**Texte proposé**:
Les caresses n’ayant pas réussi, Persigny se dit, que, même en diplomatie, être désagréable et grincheux n’est pas toujours le plus mauvais moyen d’obtenir des égards. On s’obstinait à ne pas prendre son gouvernement au sérieux, il s’efforça de le faire paraître dangereux. Au compliment de Frédéric-Charles il riposta sèchement : « Votre Altesse arrange à sa guise l’histoire de France ; » puis, sans attendre que, selon l’étiquette, il l’eût congédié, il lui fit un profond salut et lui tourna le dos. — Il ne fallait pas, disait-il de tous les côtés, recommencer avec le neveu de l’Empereur la conduite qu’on avait tenue avec le gouvernement de Juillet, mais le traiter comme s’il avait une légitimité de huit siècles. Si la France était de nouveau placée dans l’alternative ou de subir des humiliations ou de prendre les armes, elle aurait bien vite fait son choix, et cela non pas dans une pensée d’orgueil ou d’ambition, mais pour sauver l’Europe de grands malheurs, parce qu’il valait mille fois mieux pour la société lutter sur les champs de bataille que tomber dans le socialisme. L’Europe tremblerait alors au cri de guerre poussé par le neveu de l’Empereur.

**Problème posé**: Dans le texte proposé, que répond Persigny au compliment de Frédéric-Charles ?

**Données recueillies**:
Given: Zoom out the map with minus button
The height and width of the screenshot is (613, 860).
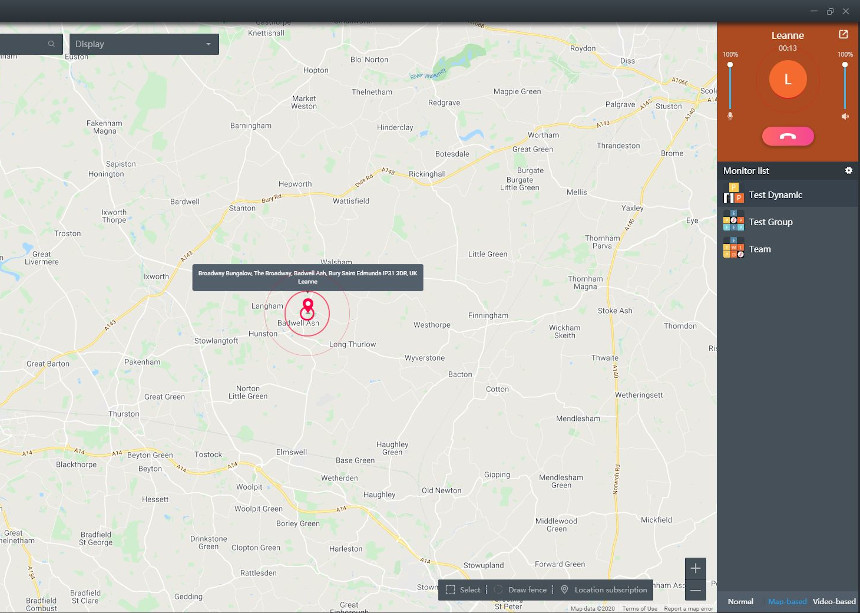Looking at the screenshot, I should [696, 590].
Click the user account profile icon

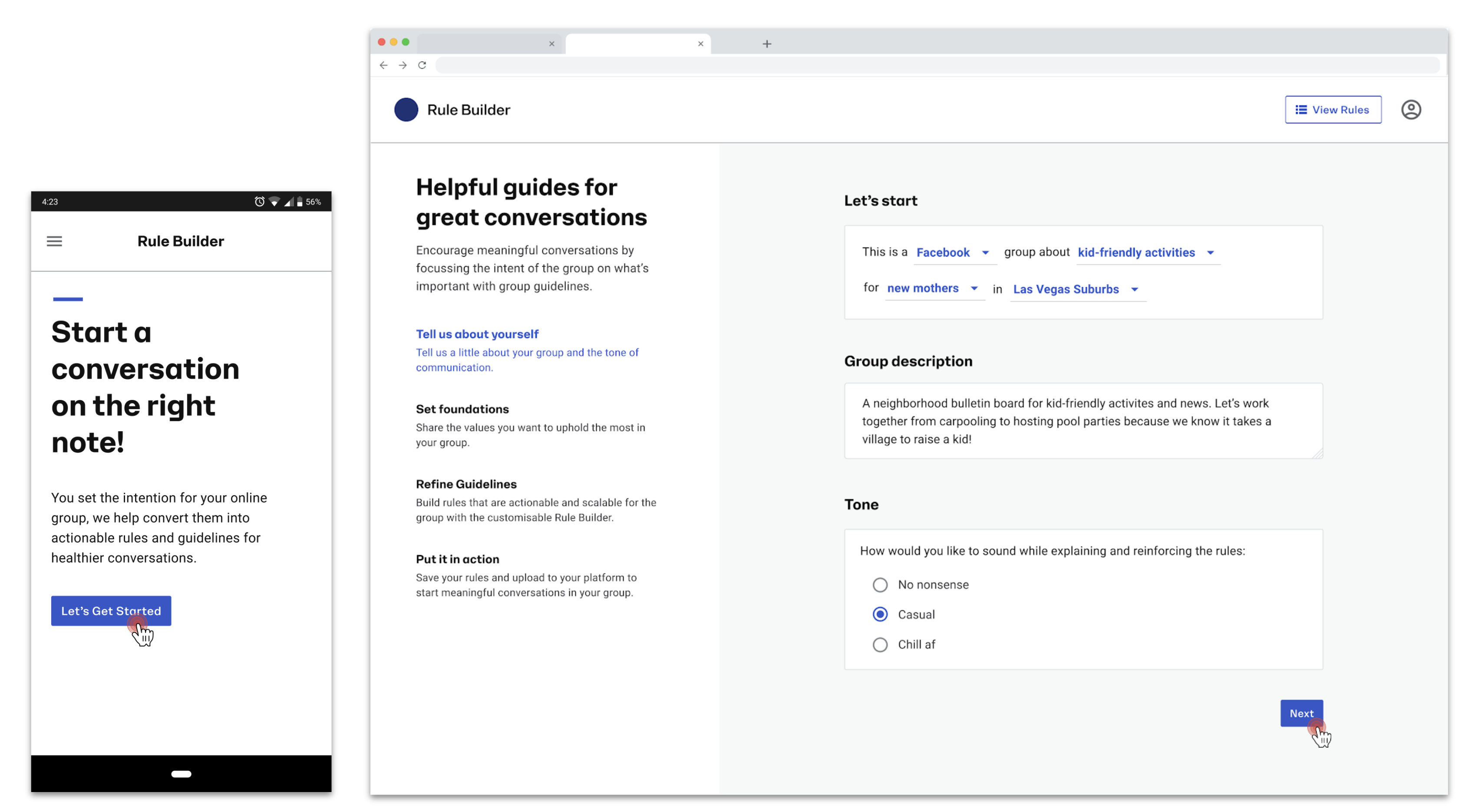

**Tâche accomplie**: Il lui répond sèchement : « Votre Altesse arrange à sa guise l’histoire de France. »